Aufgabe a
Übersetze den Satz „Punkt 7 Uhr schließt Schwimmmeister Michael Hug die Tür auf.“ aus dem Text über das Frühschwimmen in Hausach ins Englische.

Quellenauszug
——

15 Grad, der Himmel über Hausach ist wolkenverhangen, es sieht nach Regen aus. Auf der Herfahrt habe ich kurz überlegt, im Auto die Heizung anzustellen. Es ist 6.56 Uhr, noch vier Minuten bis zum Beginn des Freibadbetriebs für Frühschwimmer. "Zutritt nur für Jahreskarteninhaber", heißt es auf der Preistafel. Anders als der Tagesbetrieb findet das Frühschwimmen aber bei jeder Witterung statt, keiner der aufgeführten Ausnahmebestände "Regen, Hagel, Unwetter, Sturm oder Lufttemperaturen unter zehn Grad" ist erfüllt.

6.59 Uhr, die erste Frühschwimmerin kommt mit dem Fahrrad, Andrea Schmid aus Hausach, wie alle anderen zählt sie zur Stammkundschaft und weiß zu erzählen, dass um diese Zeit auch mal gut und gerne ein Dutzend Frühschwimmer auf Einlass warten. Punkt 7 Uhr schließt Schwimmmeister Michael Hug die Tür auf. Wenn ich noch ein Foto von der unberührten Wasseroberfläche machen wollte, so müsse ich mich beeilen, gibt mir Hug gleich mit auf den Weg. Und tatsächlich, um 7.02 Uhr zieht Andrea Schmid als Erste ihre Bahnen.

——

Aufgabe b
Verschiebe alle Koordinaten in den Antworten um 92, indem du zu jeder Zahl darin 92 addierst, und gib den Teil der Datensätze, der mit der Zeile beginnt, die "Screen dimensions: 1077x660" enthält, und mit dem Ende der Datensätze schließt, samt Anweisungen vollständig wieder. Lass dabei die Bilder weg.

——

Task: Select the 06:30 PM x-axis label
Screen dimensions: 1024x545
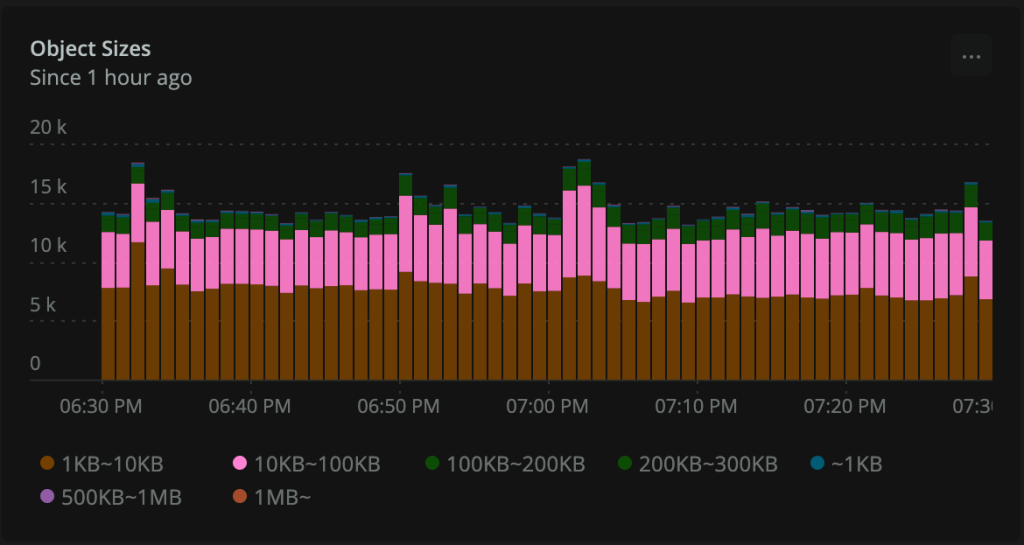Action: click(102, 406)
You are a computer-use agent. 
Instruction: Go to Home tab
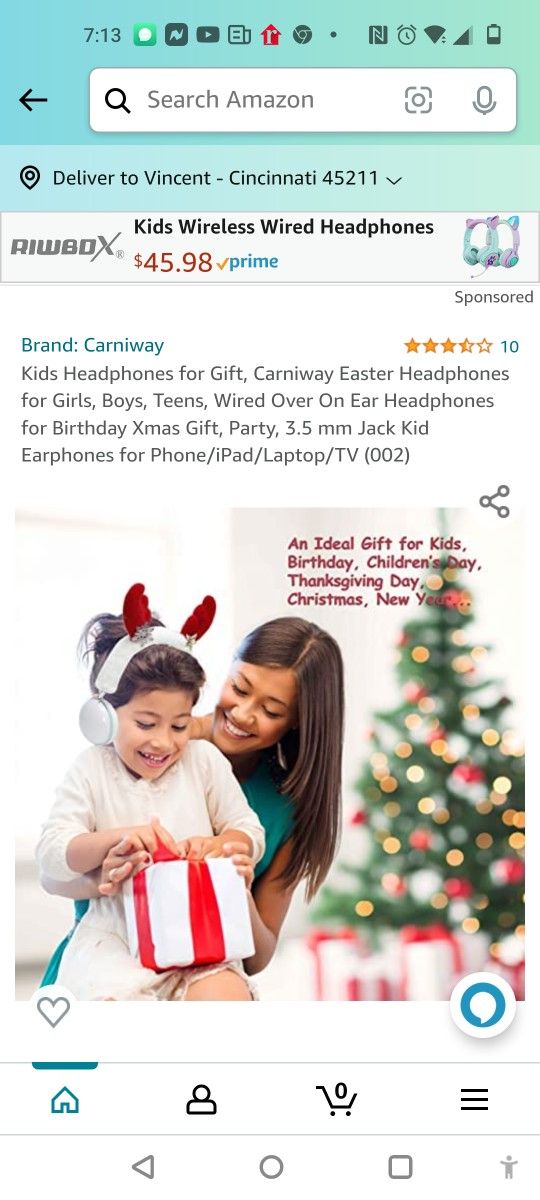pos(65,1100)
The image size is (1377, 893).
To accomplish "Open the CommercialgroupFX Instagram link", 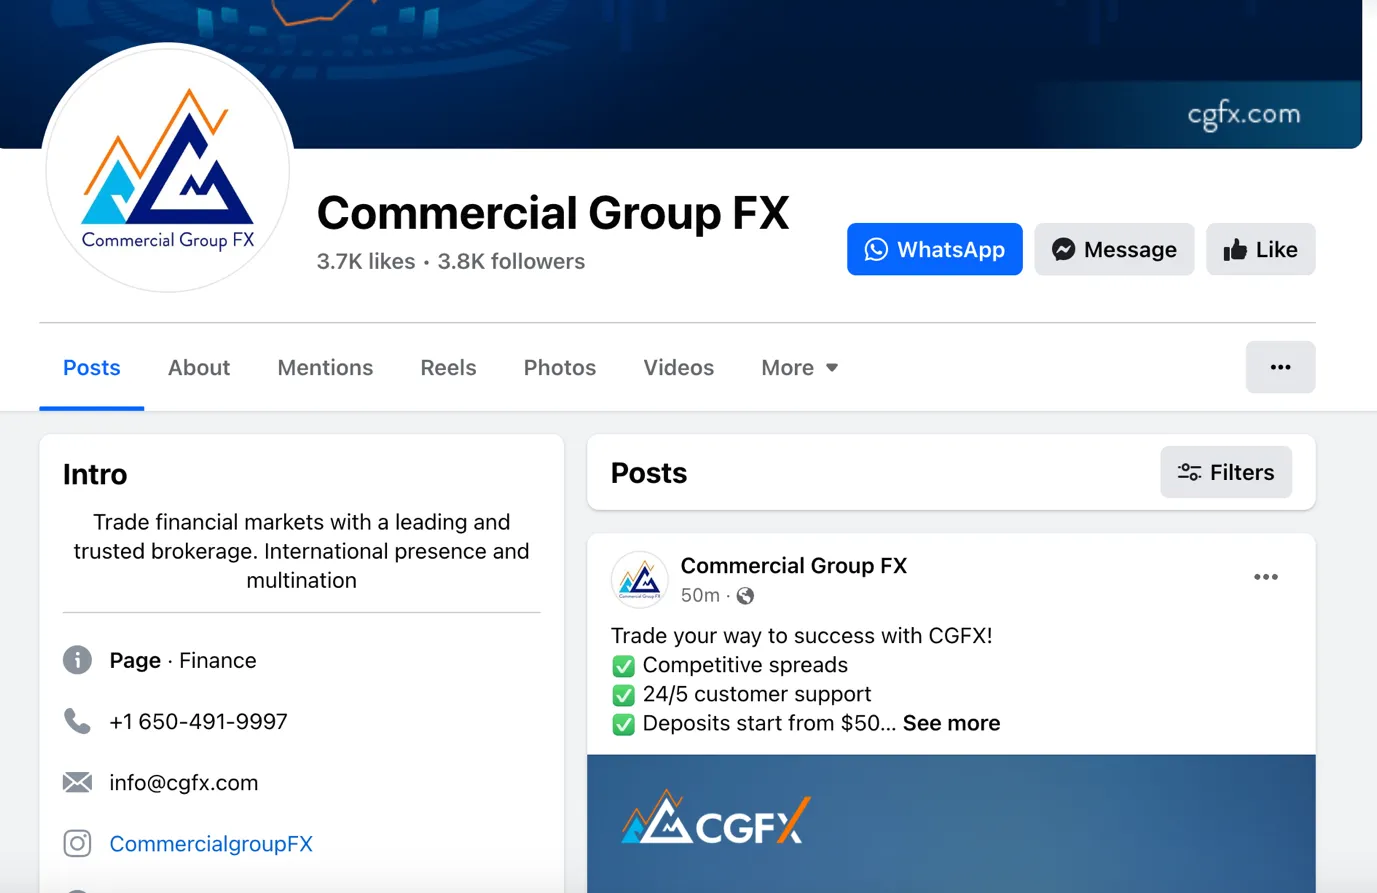I will click(x=211, y=843).
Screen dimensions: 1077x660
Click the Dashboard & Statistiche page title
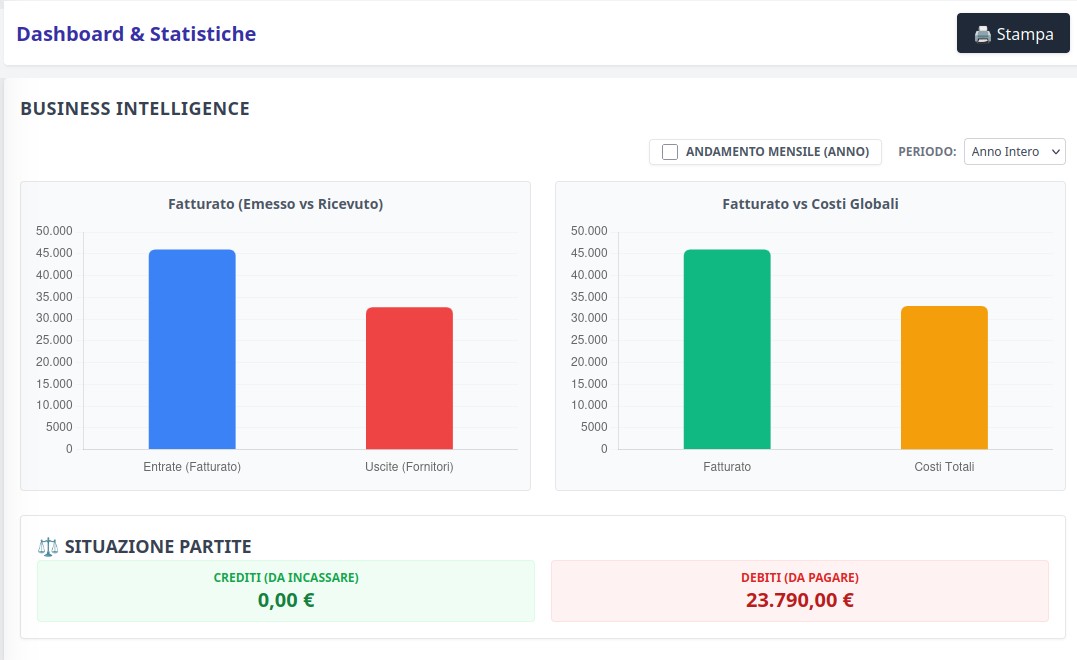click(x=136, y=34)
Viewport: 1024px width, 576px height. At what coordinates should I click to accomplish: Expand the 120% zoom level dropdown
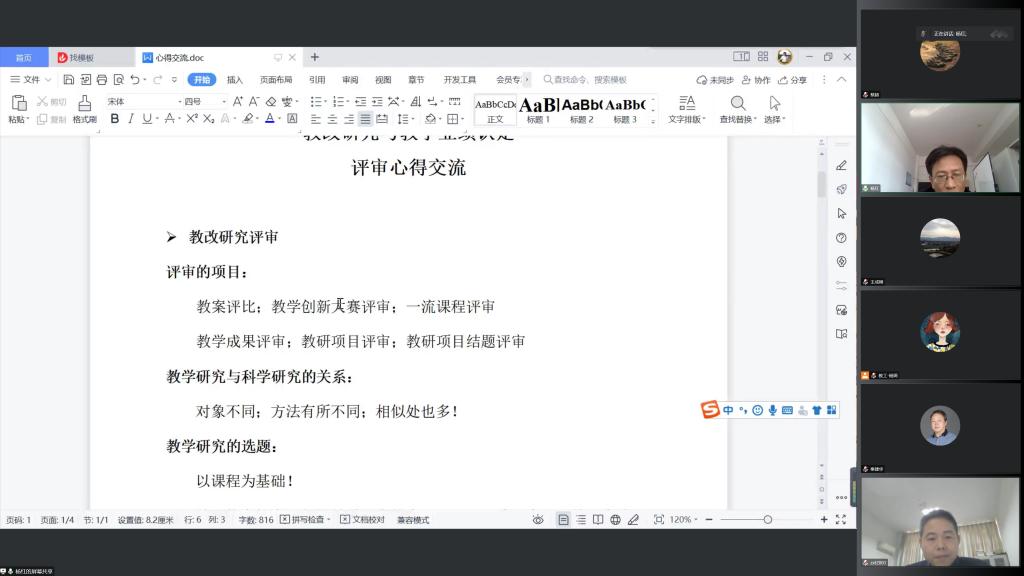point(684,520)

——

Vollständige Lösung a
At 7 o'clock sharp, pool attendant Michael Hug unlocks the door.

Vollständige Lösung b
Screen dimensions: 1077x660
Click the Dashboard & Statistiche page title
click(x=228, y=126)
Viewport: 1024px width, 576px height. At what coordinates should I click to accomplish: Expand the 120% zoom level dropdown
point(776,612)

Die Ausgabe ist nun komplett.